We have a class called Fundamentals of Patient Care - where we learn things like measuring blood pressure, follow around nurses to learn about what non-doctors do as a part of the medical team, generally learn about non-classroom things. Except the problem is - we do it in a classroom. Are you sitting? Good, because I'm about to drop a ground breaking idea on you - what if we learned non-classroom things, not in a classroom?
Hear me out. Let's bring pre-M1's to campus 8 weeks earlier and put them through a combined orientation/PCT training. It'd be a great time to bond with classmates without the awkwardness of orientation, and it'd be exposure to the clinic. Then, after those 8 weeks the M1's would be certified to be patient care tech's at hospitals.
On top of that M2's would arrive early to do the M1 training. This would double as M2-to-M1 mentoring, but also provide clinically relevant summer jobs for M2's to pad their resume's. Everyone wins.
sidenote - at USC Greenville they have a similar program where M1's arrive early to become EMT's. This idea ALREADY exists. If MUSC is truly the flagship South Carolina med school, it has to get on board with the shift of med school education to clinical training.
Here's the part that might be unpopular.. we'd put M1's and M2's on a monthly shift at the hospital 7 PM to 7 AM shift. Would it be a lot of work? Yes, but we could replace many things. Hospital visits would be out, so that's 4 hrs per 6 wks. Small group would be gone - 3 hrs per week. We could also get rid of classes where we learn how to talk to patients, learn to deal with minority groups, understand healthcare disparities, etc. Plus the senior mentor program because we'd be seeing elderly patients every shift. That's probably 4 hrs per 6 wks, which adds up to 17 hrs per month. You would actually be saving time, plus making yourself useful during your pre-clinical years.
sidenote - Isn't there also some valuable to starting from the bottom of the totem pole? Shouldn't future leaders of healthcare teams have to understand the jobs of the techs? Shaving a patients private areas, measuring blood glucose, putting cushions under comatose patients to prevent sores.
This would also give med students a greater appreciation for vital signs, which are interestingly enough, called vital signs because they are vital. If we could make diagnoses and understand physiology better from a vital sign perspective, it would pay dividends for saving money on excessive diagnostic tests.

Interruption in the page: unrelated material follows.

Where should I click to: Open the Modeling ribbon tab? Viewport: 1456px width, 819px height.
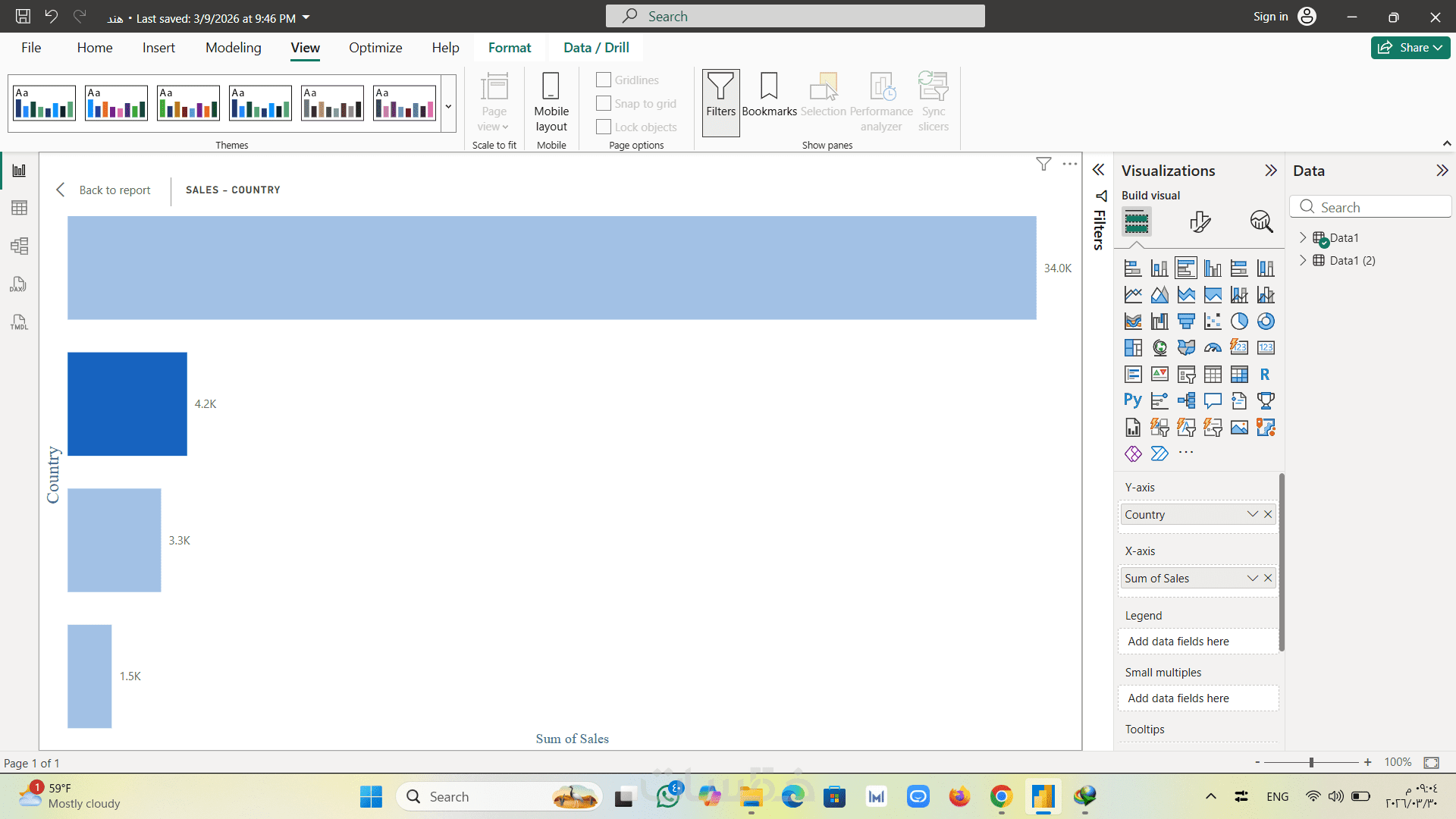click(x=233, y=48)
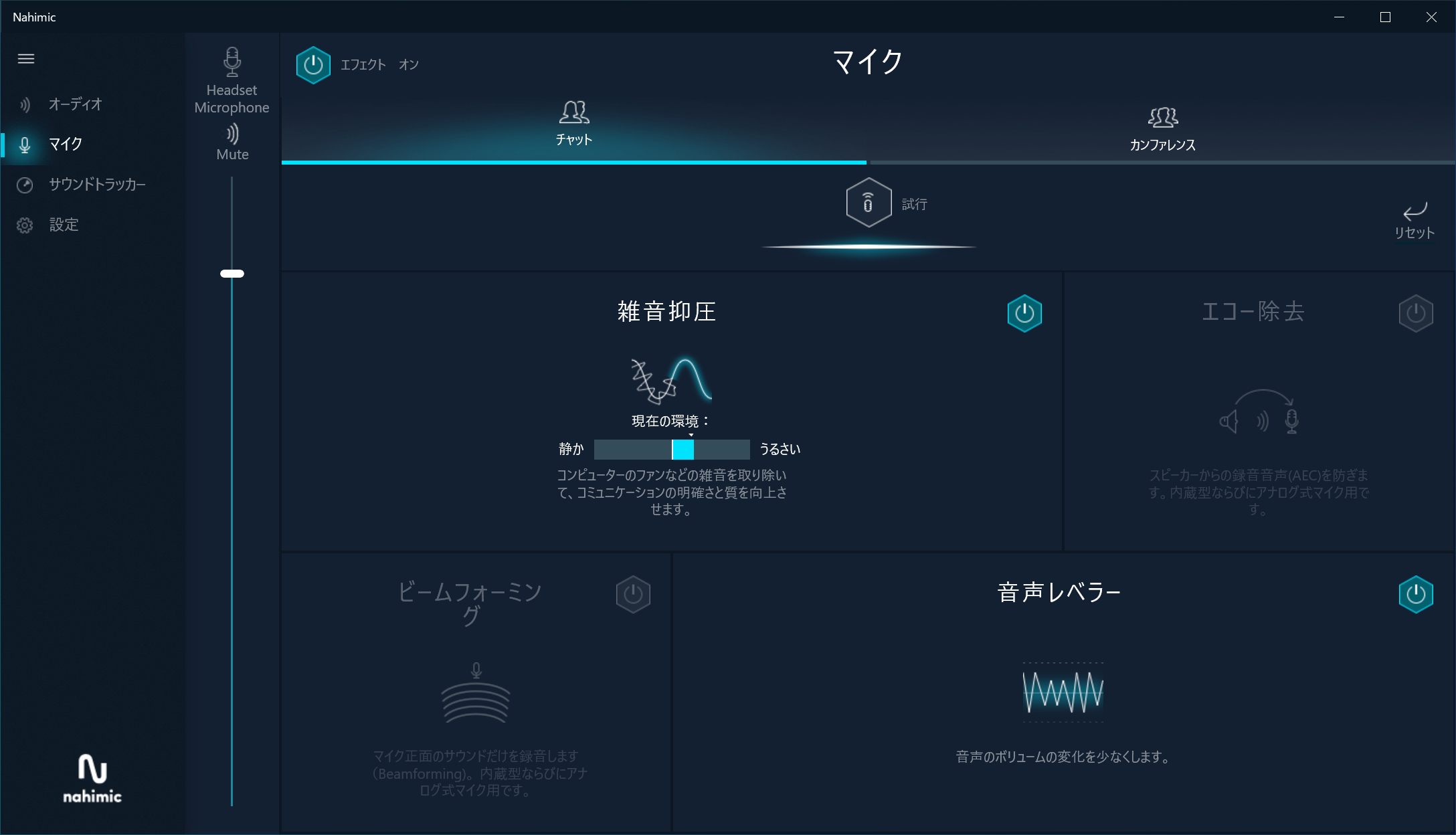Image resolution: width=1456 pixels, height=835 pixels.
Task: Click the voice leveler waveform graphic
Action: point(1063,692)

This would also improve interprofessional communication because med students that went through this program would have better relationships with nurses.
EVERYONE WINS.
And to pile it on, what about the Malcolm Gladwell Outliers 10,000 hr theory - we need 10,000 hours of doing anything before we can truly become great at it? Shouldn't we be devoting as much time as possible to hit that 10,000 hrs of patient care time as soon as we can? The answer is yes, as future doctors we should be investing our energy in becoming good future doctors.